▶ [Task statement]
Extract, unchanged, each line of the listing below from its first line through the line that contains "Task: Click the 专利基本信息 section heading", inclusive, and nothing else.

▶ [Entries supplied]
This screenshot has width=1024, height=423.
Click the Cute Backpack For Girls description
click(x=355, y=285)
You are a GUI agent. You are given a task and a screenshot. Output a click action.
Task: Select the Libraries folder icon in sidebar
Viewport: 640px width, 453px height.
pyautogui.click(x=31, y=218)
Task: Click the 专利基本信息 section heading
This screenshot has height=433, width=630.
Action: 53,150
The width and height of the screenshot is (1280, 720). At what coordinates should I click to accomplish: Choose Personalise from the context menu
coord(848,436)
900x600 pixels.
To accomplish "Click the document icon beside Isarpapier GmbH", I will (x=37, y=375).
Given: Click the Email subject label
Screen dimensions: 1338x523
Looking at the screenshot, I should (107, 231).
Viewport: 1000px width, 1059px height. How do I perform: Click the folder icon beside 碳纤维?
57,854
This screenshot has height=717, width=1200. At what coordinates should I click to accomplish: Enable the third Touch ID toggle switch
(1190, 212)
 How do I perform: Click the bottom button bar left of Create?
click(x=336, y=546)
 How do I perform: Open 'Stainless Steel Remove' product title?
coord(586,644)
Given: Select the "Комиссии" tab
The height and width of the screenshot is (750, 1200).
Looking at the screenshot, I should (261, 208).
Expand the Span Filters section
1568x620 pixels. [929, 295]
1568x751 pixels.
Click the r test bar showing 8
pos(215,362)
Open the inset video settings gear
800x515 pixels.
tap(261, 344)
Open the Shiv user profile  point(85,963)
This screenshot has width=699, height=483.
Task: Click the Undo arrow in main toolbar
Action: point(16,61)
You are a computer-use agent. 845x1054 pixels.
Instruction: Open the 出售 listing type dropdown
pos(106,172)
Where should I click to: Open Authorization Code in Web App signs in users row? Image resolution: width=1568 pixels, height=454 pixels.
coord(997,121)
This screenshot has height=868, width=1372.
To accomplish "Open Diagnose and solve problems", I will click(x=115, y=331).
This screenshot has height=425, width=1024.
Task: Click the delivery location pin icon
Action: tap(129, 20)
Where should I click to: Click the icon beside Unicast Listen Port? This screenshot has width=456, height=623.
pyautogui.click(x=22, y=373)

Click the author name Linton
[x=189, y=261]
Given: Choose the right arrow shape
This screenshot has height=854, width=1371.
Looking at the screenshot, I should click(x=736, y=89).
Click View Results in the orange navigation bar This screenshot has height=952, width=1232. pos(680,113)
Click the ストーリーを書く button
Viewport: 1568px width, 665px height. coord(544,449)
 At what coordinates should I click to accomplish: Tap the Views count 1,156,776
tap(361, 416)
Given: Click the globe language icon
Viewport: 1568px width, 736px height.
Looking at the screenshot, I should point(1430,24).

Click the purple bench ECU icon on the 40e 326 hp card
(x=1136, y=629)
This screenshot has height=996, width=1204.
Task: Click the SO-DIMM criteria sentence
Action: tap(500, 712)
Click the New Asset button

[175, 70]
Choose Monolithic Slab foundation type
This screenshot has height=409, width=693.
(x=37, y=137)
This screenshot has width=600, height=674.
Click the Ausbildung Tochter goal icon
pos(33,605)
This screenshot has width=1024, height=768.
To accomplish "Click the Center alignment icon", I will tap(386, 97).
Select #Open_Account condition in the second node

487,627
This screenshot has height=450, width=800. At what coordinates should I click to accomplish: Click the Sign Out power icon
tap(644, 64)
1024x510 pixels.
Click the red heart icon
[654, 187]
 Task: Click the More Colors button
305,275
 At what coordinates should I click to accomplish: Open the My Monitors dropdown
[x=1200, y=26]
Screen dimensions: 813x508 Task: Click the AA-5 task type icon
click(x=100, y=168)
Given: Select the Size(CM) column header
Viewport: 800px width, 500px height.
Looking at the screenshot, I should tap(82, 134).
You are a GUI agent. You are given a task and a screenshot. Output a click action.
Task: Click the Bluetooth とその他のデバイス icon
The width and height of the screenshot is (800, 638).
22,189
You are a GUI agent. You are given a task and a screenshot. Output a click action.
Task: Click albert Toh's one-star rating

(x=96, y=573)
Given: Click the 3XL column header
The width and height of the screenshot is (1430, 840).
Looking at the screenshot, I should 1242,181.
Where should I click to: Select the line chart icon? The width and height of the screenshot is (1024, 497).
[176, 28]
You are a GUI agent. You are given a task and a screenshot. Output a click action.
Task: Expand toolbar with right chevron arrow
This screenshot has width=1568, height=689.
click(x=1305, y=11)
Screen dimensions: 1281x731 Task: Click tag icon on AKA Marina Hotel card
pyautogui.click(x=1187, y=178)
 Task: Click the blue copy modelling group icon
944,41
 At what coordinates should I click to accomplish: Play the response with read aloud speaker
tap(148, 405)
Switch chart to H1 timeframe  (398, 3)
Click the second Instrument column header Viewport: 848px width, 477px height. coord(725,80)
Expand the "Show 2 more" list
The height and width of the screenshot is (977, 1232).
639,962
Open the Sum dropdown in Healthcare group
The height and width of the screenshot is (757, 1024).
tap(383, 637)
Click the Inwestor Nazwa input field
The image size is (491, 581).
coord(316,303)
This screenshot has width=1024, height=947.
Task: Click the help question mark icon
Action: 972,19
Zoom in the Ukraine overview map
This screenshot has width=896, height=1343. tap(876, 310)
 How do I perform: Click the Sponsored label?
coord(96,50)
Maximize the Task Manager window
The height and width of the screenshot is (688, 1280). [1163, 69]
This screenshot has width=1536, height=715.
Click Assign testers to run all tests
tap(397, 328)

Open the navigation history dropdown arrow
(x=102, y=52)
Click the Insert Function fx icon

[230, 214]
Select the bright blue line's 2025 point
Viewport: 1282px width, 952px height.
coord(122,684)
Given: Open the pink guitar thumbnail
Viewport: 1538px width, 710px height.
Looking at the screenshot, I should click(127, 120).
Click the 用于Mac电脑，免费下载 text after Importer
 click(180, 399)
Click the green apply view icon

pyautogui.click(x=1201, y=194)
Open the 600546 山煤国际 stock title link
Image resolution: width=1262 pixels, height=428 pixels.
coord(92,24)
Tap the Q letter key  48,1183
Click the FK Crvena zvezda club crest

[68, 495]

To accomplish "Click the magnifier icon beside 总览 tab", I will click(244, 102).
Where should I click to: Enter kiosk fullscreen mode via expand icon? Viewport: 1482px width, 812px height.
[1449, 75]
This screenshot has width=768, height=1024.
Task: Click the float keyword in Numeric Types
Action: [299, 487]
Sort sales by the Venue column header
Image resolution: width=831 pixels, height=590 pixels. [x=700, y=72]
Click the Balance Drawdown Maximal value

▶ [Response to the exercise]
This screenshot has width=1024, height=423.
Click the Cute Backpack For Girls description
click(x=355, y=285)
You are a GUI agent. You are given a task and a screenshot. Output a click action.
Task: Select the Libraries folder icon in sidebar
Viewport: 640px width, 453px height.
pyautogui.click(x=31, y=218)
Task: Click the 专利基本信息 section heading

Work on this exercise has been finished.